Note the lack of GOTOs or other jump commands. Jumping is a side-product of swapping the content of two steps. This is the swapping instruction:

X. Swap Y with Z.

If X = Y, this will jump to the step below step Z, in addition to performing the swap as normal. Similarly, if X = Z, Swap will jump below step Y. If the current step is not one of those swapped, no jump is performed. (Think of the instruction pointer as being part of the step itself.)

The following program

1. Swap 1 with 3.

would swap the content of step 1 with the content of step 3, and then jump to step 4 (3 + 1 = 4). As step 3 is now the greatest step defined, in this example, jumping to step 4 which is above the greatest defined step would end the program.


The following instruction performs a NOP:

X. Do nothing.

NOP steps are not required to be written, as every undefined step is a NOP by definition, but the instruction is available for the sake of clarity. However, knowing which steps act as NOPs is often required when writing a SMATINY program.

For an example demonstrating the importance of NOP in SMATINY, see the output example below.


Output is done with the following instruction:

X. Output this block's position.

The current step's number is printed out as a Unicode code point. If the step, say, 65 had output instruction in it, then 'A' would be printed out.

The following program should print "Hi!".

32. Swap 32 with 71.
33. Output this block's position.
34. Swap 34 with 200.
72. Output this block's position.
105. Output this block's position.
106. Swap 106 with 32.

First, note that every step but 32-34, 72, and 105-106 is a NOP by definition. After executing 31 NOPs, the first defined step, step 32, is reached. In step 32 step 32 is swapped with step 71, which is known to be a NOP. As a result a jump to step 72 is performed (71 + 1 = 72). This jump could've been performed anytime earlier, too. There the Unicode character 'H' is printed out. After that, a few more NOPs are executed and finally character 'i' is printed in step 105. Right in the next step (106) step 106 is swapped with 32. This is done so that a jump to 33 can be done (32 + 1 = 33). In step 33 the character '!' is output. Then, in step 34, step 34 is swapped with 200. This jump is made in order to end the program. It wouldn't matter if the structure of program got messed up, since it is going to be terminated right after this jump. A jump must be done also to prevent printing 'H' and 'i' again. This is done by jumping to a greater step than the greatest defined step -- in this case the second step must be 105 or higher (not 106, because that now happens to be a NOP). In this case number 200 is used. Done.

General properties

This language is output-only. There is currently no way to get input.

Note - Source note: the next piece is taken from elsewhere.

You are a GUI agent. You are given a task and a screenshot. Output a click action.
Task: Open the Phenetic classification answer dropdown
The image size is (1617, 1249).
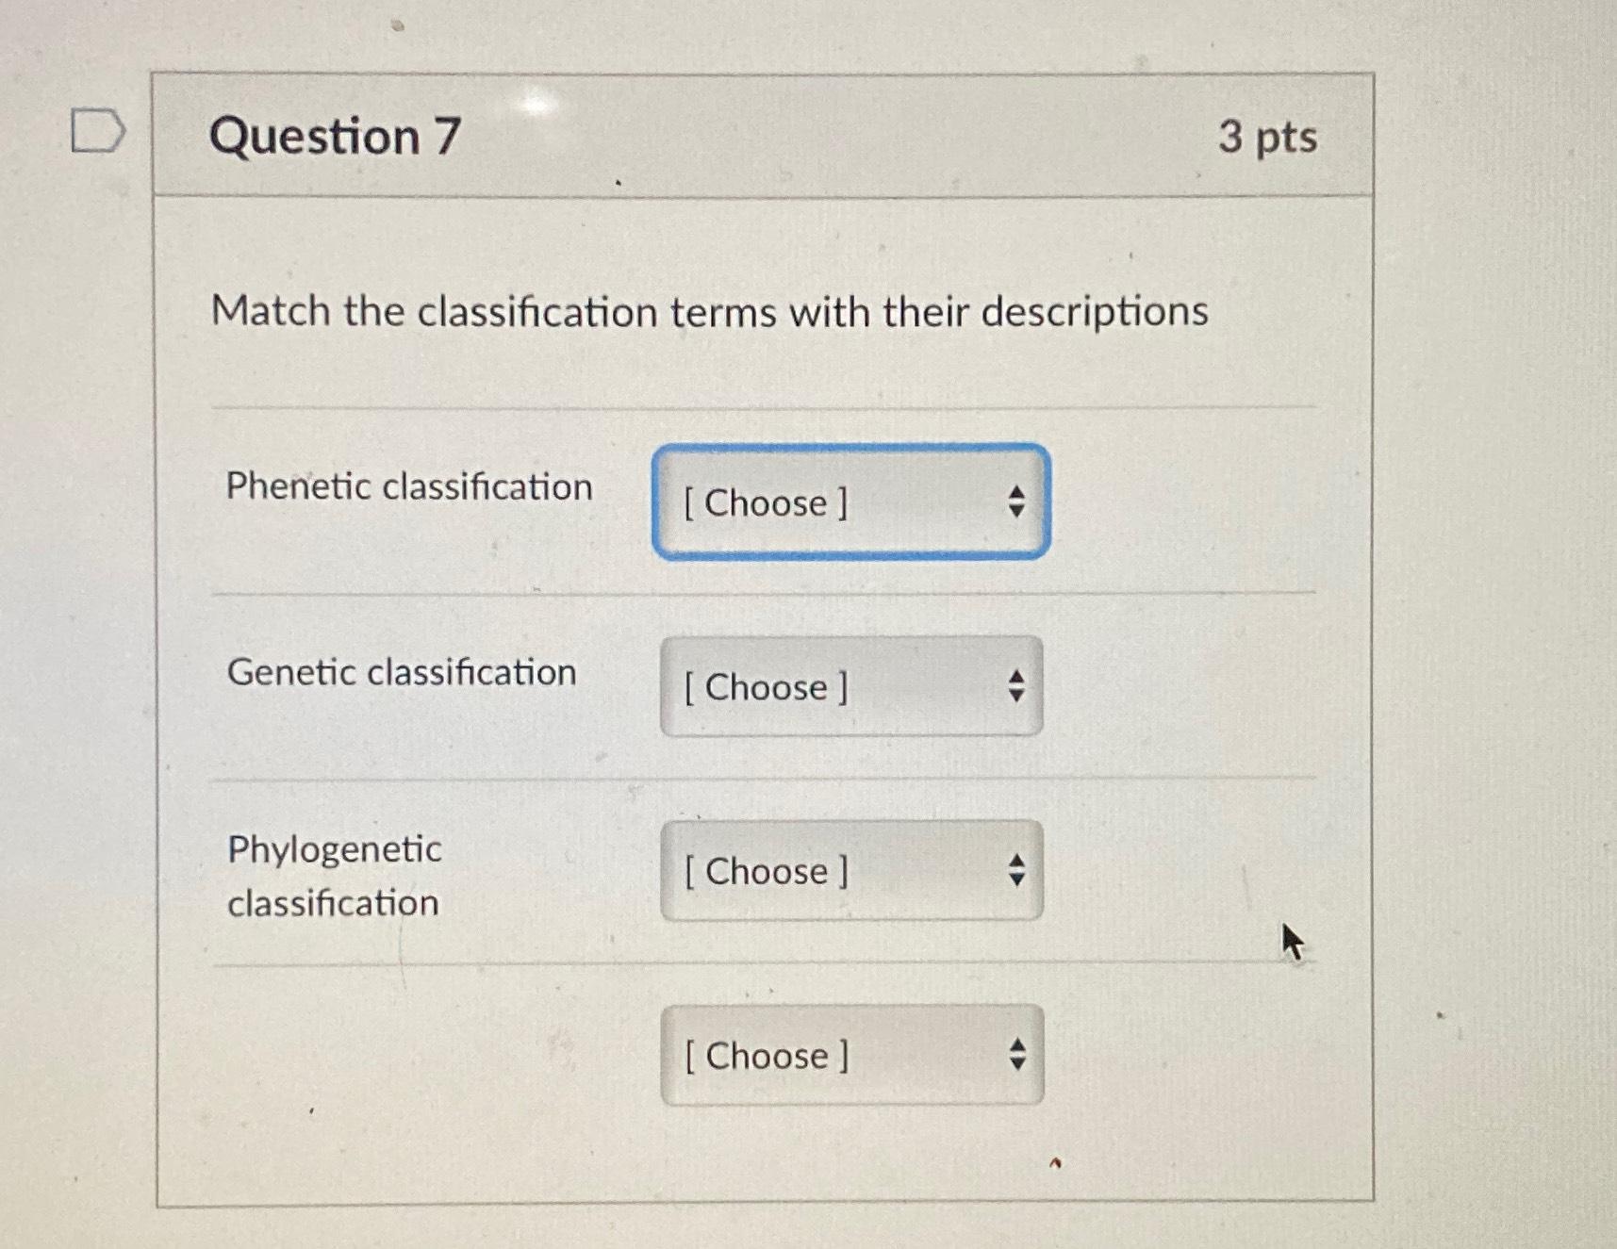[x=849, y=503]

The control flow of SMATINY is reversible, that is, knowing the current list of steps of the program and the number of the current step allows one to backtrack all the way to the beginning.

As a result of the finite program size, the lack of input, and reversibility, it is impossible to write a non-terminating program, such as an infinite loop. However, SMATINY may be able to simulate any reversible finite automaton, such as a reversible computer architecture.

Author's notes

One can pretty much add whatever one wants to this language to make it more fun than it already is, or simply try to design programs that run as long as possible, or that actually do something.

Reversibility can be broken by adding an instruction such as this one:

X. Break reversibility by swapping this step with step Y.

An infinite loop using this instruction:

1. Break reversibility by swapping this step with step 1.
2. Break reversibility by swapping this step with step 1.

Another experimental instruction, which doesn't break reversibility if the input stream is considered available for backtracking:

X. Input a character, then swap Y with it.